The following code shows how to create a destination table and an external table.

# Create a destination table in the destination StarRocks cluster.
CREATE TABLE t
(
k1 DATE,
k2 INT,
k3 SMALLINT,
k4 VARCHAR(2048),
k5 DATETIME
)
ENGINE=olap
DISTRIBUTED BY HASH(k1);

# Create an external table in the source StarRocks cluster.
CREATE EXTERNAL TABLE external_t
(
k1 DATE,
k2 INT,
k3 SMALLINT,
k4 VARCHAR(2048),
k5 DATETIME
)
ENGINE=olap
DISTRIBUTED BY HASH(k1)
PROPERTIES
(
"host" = "127.0.0.1",
"port" = "9020",
"user" = "user",
"password" = "passwd",
"database" = "db_test",
"table" = "t"
);

# Write data from a source cluster to a destination cluster by writing data into the StarRocks external table. The second statement is recommended for the production environment.
insert into external_t values ('2020-10-11', 1, 1, 'hello', '2020-10-11 10:00:00');
insert into external_t select * from other_table;

Parameters:

  • EXTERNAL: This keyword indicates that the table to be created is an external table.
  • host: This parameter specifies the IP address of the leader FE node of the destination StarRocks cluster.
  • port: This parameter specifies the RPC port of the leader FE node of the destination StarRocks cluster. You can set this parameter based on the rpc_port configuration in the fe/fe.conf file.
  • user: This parameter specifies the username used to access the destination StarRocks cluster.
  • password: This parameter specifies the password used to access the destination StarRocks cluster.
  • database: This parameter specifies the database to which the destination table belongs.
  • table: This parameter specifies the name of the destination table.

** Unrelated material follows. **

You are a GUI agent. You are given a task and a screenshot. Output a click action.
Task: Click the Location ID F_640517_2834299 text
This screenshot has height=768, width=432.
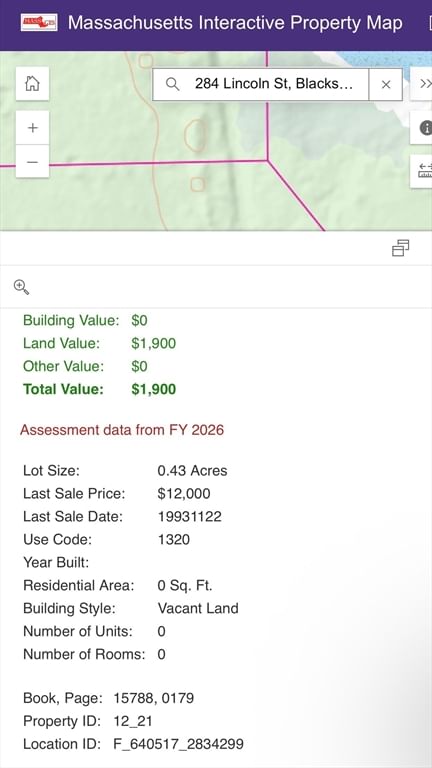(178, 744)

The following limits apply when you use a StarRocks external table:

  • You can only run the INSERT INTO and SHOW CREATE TABLE commands on a StarRocks external table. Other data writing methods are not supported. In addition, you cannot query data from a StarRocks external table or perform DDL operations on the external table.
  • The syntax of creating an external table is the same as creating a normal table, but the column names and other information in the external table must be the same as the destination table.
  • The external table synchronizes table metadata from the destination table every 10 seconds. If a DDL operation is performed on the destination table, there may be a delay for data synchronization between the two tables.

External table for a JDBC-compatible database

From v2.3.0, StarRocks provides external tables to query JDBC-compatible databases. This way, you can analyze the data of such databases in a blazing fast manner without the need to \import the data into StarRocks. This section describes how to create an external table in StarRocks and query data in JDBC-compatible databases.

Prerequisites

Before you use a JDBC external table to query data, make sure that the FEs and BEs have access to the download URL of the JDBC driver. The download URL is specified by the driver_url parameter in the statement used for creating the JDBC resource.

Create and manage JDBC resources

Create a JDBC resource

Before you create an external table to query data from a database, you need to create a JDBC resource in StarRocks to manage the connection information of the database. The database must support the JDBC driver and is referred as the "target database". After creating the resource, you can use it to create external tables.

Execute the following statement to create a JDBC resource named jdbc0:

create external resource jdbc0
properties (
"type"="jdbc",
"user"="postgres",
"password"="changeme",
"jdbc_uri"="jdbc:postgresql://127.0.0.1:5432/jdbc_test",
"driver_url"="https://repo1.maven.org/maven2/org/postgresql/postgresql/42.3.3/postgresql-42.3.3.jar",
"driver_class"="org.postgresql.Driver"
);

The required parameters in properties are as follows:

  • type: the type of the resource. Set the value to jdbc.
  • user: the username that is used to connect to the target database.
  • password: the password that is used to connect to the target database.
  • jdbc_uri: the URI that the JDBC driver uses to connect to the target database. The URI format must satisfy the database URI syntax. For the URI syntax of some common databases, visit the official websites of MySQL, Oracle, PostgreSQL, SQL Server.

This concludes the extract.